Council issues challenge to Frontierland site owners
Lancaster City Council has today challenged the owners of the former Frontierland Leisure Complex to set out their plans for redeveloping the derelict site.
Planning permission was granted to Opus Land North in 2015 for new retail units, restaurants, a hotel, landscaping and public art. A further planning application was approved the following year to allow additional retailing within the same scheme. Both planning permissions have now expired and no new proposals have been formally submitted by Opus, or by the site’s owners, Morrisons.
Coun John Reynolds, Lancaster City Council’s cabinet member for Planning, said: “At a time when the Council is working proactively with important partners such as Eden Project International to help deliver generational change for the economy of Morecambe, the continued dereliction of this key site remains a visual blight on the town.

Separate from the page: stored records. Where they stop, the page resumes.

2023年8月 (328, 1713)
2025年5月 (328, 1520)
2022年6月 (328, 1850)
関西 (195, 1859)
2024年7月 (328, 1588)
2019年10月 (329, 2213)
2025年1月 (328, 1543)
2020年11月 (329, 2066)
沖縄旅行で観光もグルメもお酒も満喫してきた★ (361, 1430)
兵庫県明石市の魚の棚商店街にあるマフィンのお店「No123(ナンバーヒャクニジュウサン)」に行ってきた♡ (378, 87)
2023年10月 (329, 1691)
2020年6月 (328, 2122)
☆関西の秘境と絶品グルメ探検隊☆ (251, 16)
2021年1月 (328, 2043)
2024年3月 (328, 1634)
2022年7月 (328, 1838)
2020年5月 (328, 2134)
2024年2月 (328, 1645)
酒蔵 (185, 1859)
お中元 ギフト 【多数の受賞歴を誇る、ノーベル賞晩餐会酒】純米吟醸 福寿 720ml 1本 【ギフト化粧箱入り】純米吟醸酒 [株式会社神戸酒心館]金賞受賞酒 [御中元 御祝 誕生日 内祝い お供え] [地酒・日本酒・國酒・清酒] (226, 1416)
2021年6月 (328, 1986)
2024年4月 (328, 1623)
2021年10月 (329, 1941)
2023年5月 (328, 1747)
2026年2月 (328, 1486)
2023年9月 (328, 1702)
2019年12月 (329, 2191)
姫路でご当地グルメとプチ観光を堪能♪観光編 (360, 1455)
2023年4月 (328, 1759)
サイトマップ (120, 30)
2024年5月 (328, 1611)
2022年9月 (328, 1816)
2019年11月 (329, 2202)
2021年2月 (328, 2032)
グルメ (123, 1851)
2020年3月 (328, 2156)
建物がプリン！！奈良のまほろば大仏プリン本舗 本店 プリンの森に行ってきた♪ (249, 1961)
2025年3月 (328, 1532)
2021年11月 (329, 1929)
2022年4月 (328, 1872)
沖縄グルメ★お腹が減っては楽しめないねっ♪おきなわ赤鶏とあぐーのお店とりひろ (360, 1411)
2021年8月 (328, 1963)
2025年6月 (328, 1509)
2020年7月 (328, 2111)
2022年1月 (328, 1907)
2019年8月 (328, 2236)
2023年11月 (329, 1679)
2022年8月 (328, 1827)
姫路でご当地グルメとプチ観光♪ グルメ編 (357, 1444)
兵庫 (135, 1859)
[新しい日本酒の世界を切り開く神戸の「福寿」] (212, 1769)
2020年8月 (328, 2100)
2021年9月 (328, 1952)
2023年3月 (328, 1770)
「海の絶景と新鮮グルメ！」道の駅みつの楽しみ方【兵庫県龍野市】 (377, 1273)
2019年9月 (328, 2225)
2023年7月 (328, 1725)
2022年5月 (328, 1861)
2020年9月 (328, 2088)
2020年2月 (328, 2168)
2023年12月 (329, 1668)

"So today we are issuing this challenge to the site’s owners. Be open with the residents of Morecambe about your long-term plans for developing this site and provide them and us with a timescale for when you will deliver it.
"We want the landowner to start matching the ambition shown by the council in its recent Future High Streets Fund proposals, which seeks to deliver transformational change in Morecambe Town Centre. There is a genuine opportunity for the Frontierland site to contribute a new mix of uses that will benefit the town and still provide a competitive return for the landowner and developer.
"But the council wants to make it clear that there can be no more delay, and that any new proposals must be high-quality, deliverable and seek to create places for people, rather than places that are dominated by car parking."